Weltmeister beim Wachstum!

Australiens Wirtschaft wächst seit mehr als zwei Jahrzehnten, ohne eine Rezession erlebt zu haben. Was macht die Konjunktur in Down Under so robust?

Seit 27 Jahren wächst Australiens Wirtschaft mit durchschnittlich drei Prozent pro Jahr, seit der Finanzkrise mit gut zweieinhalb Prozent. Für dieses und das kommende Jahr kann man ähnliche Zahlen erwarten. Australiens größte Investmentbank, Macquarie Bank, geht von einem Wachstum zwischen 2,8 bis drei Prozent in diesem Zeitraum aus. Für den Aufschwung gibt es zwei wesentliche Gründe. Zum einen ist da die Nähe zum asiatischen Wachstumsmarkt sowie Australiens Position als Rohstoff-Lieferant für die Urbanisierung Chinas und anderer Länder im Fernen Osten. 28 Prozent aller Exporte gehen nach China, insgesamt etwa 70 Prozent nach Asien. Eisenerz und Kohle spielen hier eine wichtige Rolle, da beide benötigt werden, um Stahl herzustellen. Auch Flüssiggas wird wichtiger. Bei allen drei Rohstoffen ist Australien Weltmarktführer im Export.

Qualifizierte Einwanderung zahlt sich aus

Zum anderen ist Bildung bedeutend – vor allem der Besuch australischer Universitäten durch asiatische Studenten. Zudem blüht die Tourismus-Branche. Ein vielleicht ungewöhnlich erscheinender Grund für das nachhaltige Wachstum Australiens ist das stetige Bevölkerungswachstum des Landes. Zur positiven Geburtenrate von 12.9 Kindern pro Tausend Einwohnern, das entspricht insgesamt 150.000 Kindern, kommt eine jährliche Zuwanderung von durchschnittlich 200.000 Menschen. So liegt das jährliche Bevölkerungswachstum schon seit vielen Jahren bei etwa 1,5 Prozent. Australien ist sehr wählerisch, wen es als neue Staatsbürger aufnimmt. Bestimmte Berufsgruppen werden ebenso bevorzugt wie Absolventen australischer Universitäten und Wirtschaftseinwanderer. Fast 50 Prozent aller Immigranten haben zuvor in Australien studiert. Dagegen ist das Land sehr restriktiv, wenn Flüchtlinge einwandern wollen. Man kann leicht nachvollziehen, dass Zuwanderung unter diesen Bedingungen das Wirtschaftswachstum fördert. Knapp 29 Prozent der Einwohner des Kontinents – rund sieben Millionen Menschen – wurden nicht in Australien geboren. Auch darin zeigt sich die konstant hohe Zuwanderungsrate.
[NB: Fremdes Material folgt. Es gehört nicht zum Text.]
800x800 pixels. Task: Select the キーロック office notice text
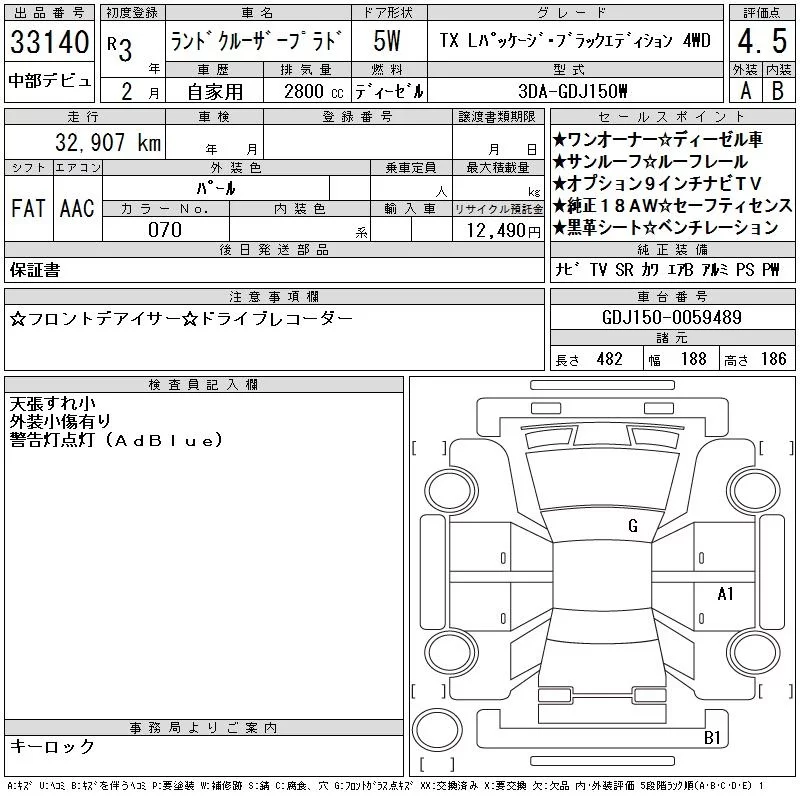click(52, 747)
Wie bereits erwähnt, ist der Bildungssektor ein wichtiger Teil der australischen Wirtschaft. Im Jahr 2017 gab es etwa 430.000 ausländische Studenten. Das sind etwa zehn Prozent mehr als 2016. Eine so hohe Zahl – vor allem im Vergleich zu den nur 24 Millionen Einwohnern – beeinflusst auch den Immobilienmarkt. Die Nachfrage asiatischer Studenten, beziehungsweise ihrer Eltern, nach Wohnraum trug in den letzten Jahren zu einem Boom im Appartement-Bau bei.
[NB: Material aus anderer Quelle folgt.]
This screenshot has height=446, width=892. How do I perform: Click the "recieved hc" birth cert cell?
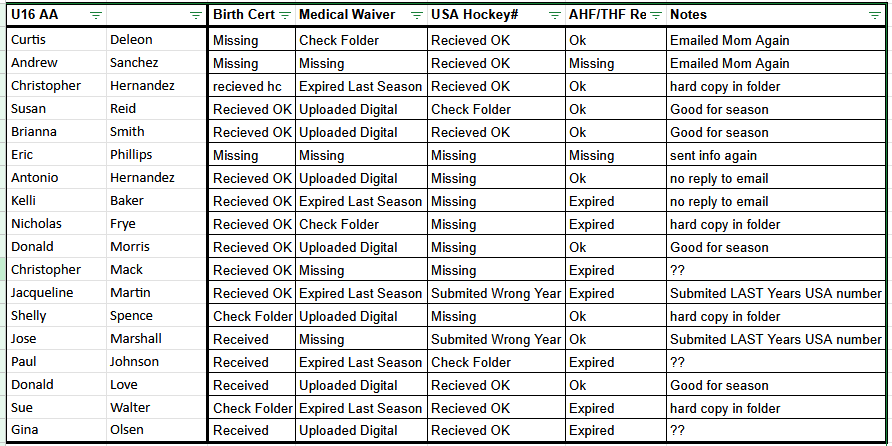pos(252,86)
Australier sind wohlhabend

Grundsätzlich ist die australische Volkswirtschaft mit anderen westlichen Volkswirtschaften vergleichbar, denn der Konsum ist maßgeblich für das Bruttosozialprodukt (BIP). Auch das australische Bankensystem ist interessant für deutsche Anleger: Vier Großbanken dominieren den Markt. Es ist ein recht „gemütliches“ Oligopol, in dem sich leicht Geld verdienen lässt. Entsprechend gut sind die Großbanken aufgestellt. Das einzige Risiko ist die Abhängigkeit vom Immobilienmarkt. Fast jeder Australier träumt von den eigenen vier Wänden. Deswegen hat sich die Bevölkerung mittlerweile auf einem Rekordniveau verschuldet. Die Immigration der letzten Jahre, im historischen Vergleich niedrige Zinsen sowie das große Kaufinteresse vor allem chinesischer Auslandsinvestoren haben den Grundstücksmarkt in ungeahnte Höhen geführt. Trotz der hohen Verschuldung hat der Boom aber auch dazu geführt, dass die Australier sehr wohlhabend sind. Gemäß dem „World Health Report“ von Credit Suisse übertreffen nur Island und die Schweiz Australien mit seinen etwa 400.000 US-Dollar Vermögen pro Erwachsenem. Auch beim Bruttosozialprodukt von 55.000 US-Dollar pro Person per Ende 2016 liegt Australien nur hinter der Schweiz und fast 20 Prozent über Deutschland.